━━ INPUT FOR THIS TASK
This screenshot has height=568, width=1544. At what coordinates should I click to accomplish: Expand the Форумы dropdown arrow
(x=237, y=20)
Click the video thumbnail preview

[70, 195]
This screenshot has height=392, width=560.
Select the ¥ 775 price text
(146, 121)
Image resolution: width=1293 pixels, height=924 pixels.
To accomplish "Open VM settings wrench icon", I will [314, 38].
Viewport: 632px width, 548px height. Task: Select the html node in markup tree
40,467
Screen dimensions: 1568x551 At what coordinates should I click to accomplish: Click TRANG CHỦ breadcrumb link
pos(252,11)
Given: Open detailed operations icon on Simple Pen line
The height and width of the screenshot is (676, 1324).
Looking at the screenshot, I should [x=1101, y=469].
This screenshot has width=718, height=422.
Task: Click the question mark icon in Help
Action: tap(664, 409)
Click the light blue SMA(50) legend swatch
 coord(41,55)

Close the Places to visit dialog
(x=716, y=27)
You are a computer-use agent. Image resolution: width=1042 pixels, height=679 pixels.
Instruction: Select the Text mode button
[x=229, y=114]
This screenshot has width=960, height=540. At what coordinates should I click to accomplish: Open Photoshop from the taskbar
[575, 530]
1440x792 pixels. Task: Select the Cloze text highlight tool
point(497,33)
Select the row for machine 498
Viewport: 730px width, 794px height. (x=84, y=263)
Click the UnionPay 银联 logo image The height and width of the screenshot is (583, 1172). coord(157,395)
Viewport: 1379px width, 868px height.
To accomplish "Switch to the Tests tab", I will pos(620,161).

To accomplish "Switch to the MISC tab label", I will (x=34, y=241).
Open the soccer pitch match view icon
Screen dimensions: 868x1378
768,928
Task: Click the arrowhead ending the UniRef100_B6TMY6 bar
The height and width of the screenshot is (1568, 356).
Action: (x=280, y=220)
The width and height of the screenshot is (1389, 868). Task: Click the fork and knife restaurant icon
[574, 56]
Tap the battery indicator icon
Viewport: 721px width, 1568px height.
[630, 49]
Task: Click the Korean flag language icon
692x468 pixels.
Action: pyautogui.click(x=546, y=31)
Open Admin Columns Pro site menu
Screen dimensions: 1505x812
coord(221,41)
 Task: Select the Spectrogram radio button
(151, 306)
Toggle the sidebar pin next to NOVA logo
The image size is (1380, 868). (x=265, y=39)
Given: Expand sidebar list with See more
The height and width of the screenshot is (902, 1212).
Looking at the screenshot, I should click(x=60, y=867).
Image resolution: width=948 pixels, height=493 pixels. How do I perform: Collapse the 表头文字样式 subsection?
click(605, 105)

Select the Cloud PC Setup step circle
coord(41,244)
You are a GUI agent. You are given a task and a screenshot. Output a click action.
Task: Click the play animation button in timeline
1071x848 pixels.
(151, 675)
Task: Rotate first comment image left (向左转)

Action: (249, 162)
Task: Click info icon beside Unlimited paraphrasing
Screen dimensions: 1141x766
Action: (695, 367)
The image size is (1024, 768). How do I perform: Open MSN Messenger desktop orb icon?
━━━━
[WHAT YOU HAVE TO DO]
Return verbatim the part of the data that opens with the line containing "will (x=34, y=241)." and closes with the line containing "coord(221,41)", including both of those lines.

[RESPONSE TO THIS TASK]
To accomplish "Switch to the MISC tab label", I will (x=34, y=241).
Open the soccer pitch match view icon
Screen dimensions: 868x1378
768,928
Task: Click the arrowhead ending the UniRef100_B6TMY6 bar
The height and width of the screenshot is (1568, 356).
Action: (x=280, y=220)
The width and height of the screenshot is (1389, 868). Task: Click the fork and knife restaurant icon
[574, 56]
Tap the battery indicator icon
Viewport: 721px width, 1568px height.
[630, 49]
Task: Click the Korean flag language icon
692x468 pixels.
Action: pyautogui.click(x=546, y=31)
Open Admin Columns Pro site menu
Screen dimensions: 1505x812
coord(221,41)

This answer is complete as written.